The slugging of Evans made it easy for Frank Tanana to improve his record to 11-14. Tanana pitched his third complete game, giving up nine hits.

The Tigers beat the Blue Jays’ leading winner, Doyle Alexander. Evans homered off of Alexander with two out in the first inning. In the third, after Lou Whitaker singled, Evans hit another.

It has been a sensational comeback from a disastrous start. After the first month of the season, he was hitting .214. The Tigers also were struggling and they wanted Yankee relief pitcher Mike Armstrong. The Yankees, probably thinking that the 38-year-old first baseman was nearing the end of the line, turned down the Tiger proposal.
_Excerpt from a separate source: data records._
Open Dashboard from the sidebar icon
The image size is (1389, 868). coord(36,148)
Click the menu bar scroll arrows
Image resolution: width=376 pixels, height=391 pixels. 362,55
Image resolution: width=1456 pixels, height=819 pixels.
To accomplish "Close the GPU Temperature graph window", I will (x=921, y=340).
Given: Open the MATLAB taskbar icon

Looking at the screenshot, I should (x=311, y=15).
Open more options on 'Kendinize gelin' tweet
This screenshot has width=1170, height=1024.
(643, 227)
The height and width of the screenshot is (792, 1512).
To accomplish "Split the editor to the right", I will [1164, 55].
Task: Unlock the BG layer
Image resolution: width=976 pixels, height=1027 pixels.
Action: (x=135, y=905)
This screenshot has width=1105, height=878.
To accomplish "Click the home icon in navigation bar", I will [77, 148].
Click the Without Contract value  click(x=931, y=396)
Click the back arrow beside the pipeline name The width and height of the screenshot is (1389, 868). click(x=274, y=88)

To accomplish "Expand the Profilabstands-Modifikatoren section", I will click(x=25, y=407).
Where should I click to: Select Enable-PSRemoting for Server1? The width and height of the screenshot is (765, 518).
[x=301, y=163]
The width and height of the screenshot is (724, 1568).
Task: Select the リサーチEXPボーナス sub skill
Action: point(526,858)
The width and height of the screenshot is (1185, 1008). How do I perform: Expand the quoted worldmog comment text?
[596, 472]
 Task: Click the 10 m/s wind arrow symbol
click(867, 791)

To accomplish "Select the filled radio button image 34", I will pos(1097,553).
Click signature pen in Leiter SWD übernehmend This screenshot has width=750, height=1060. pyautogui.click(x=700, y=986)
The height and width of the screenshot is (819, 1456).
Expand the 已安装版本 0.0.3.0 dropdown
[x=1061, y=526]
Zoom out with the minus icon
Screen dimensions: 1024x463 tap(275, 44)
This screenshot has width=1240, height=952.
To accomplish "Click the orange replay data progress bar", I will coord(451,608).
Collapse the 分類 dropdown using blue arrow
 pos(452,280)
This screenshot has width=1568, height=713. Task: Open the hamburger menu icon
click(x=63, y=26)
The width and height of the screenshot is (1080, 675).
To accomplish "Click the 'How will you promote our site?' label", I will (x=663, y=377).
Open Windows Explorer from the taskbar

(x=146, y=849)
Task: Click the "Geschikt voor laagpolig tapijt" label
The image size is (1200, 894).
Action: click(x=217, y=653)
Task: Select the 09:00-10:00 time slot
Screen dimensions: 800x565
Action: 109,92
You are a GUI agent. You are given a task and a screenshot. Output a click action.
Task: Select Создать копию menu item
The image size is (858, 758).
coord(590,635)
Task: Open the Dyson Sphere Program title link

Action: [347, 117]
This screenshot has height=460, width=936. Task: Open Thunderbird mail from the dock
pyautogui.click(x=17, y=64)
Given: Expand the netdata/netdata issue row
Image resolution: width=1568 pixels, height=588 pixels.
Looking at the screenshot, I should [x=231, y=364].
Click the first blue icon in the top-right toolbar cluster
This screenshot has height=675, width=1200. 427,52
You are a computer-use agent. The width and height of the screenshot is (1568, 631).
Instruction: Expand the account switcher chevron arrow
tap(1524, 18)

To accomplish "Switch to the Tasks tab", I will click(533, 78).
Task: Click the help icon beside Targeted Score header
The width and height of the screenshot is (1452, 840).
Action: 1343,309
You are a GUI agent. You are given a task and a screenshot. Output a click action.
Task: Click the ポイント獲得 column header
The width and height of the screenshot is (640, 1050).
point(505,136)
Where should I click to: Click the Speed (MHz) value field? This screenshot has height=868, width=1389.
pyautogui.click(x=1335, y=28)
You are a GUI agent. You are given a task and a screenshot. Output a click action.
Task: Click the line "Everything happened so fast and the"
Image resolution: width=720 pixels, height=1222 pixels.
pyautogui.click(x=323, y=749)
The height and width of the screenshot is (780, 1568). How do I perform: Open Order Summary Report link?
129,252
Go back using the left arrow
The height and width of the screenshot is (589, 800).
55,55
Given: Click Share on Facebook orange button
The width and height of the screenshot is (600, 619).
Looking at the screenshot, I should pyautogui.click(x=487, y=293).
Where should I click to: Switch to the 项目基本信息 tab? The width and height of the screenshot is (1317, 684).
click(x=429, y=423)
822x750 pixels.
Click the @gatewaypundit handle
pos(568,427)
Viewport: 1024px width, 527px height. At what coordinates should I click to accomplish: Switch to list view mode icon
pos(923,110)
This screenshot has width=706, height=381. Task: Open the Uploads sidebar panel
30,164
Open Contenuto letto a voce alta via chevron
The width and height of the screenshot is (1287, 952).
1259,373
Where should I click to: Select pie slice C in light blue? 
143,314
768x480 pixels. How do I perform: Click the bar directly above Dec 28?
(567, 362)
Instead of helping the Yankees in their bid for the East title, Evans has gone it alone, trying to become the oldest player to lead the league in home runs.

Babe Ruth was 36 in 1931, when he and teammate Lou Gehrig each hit 40 home runs to tie for the title. In 1927, Fred Williams of Philadelphia was 39 when he hit 30 to share the National League title with Hack Wilson of the Chicago Cubs.

It is only fitting that Evans raise havoc with the Blue Jays after what he did to the Yankee hopes two weeks ago. In a three-game series at Detroit, he hit five home runs and the Tigers swept.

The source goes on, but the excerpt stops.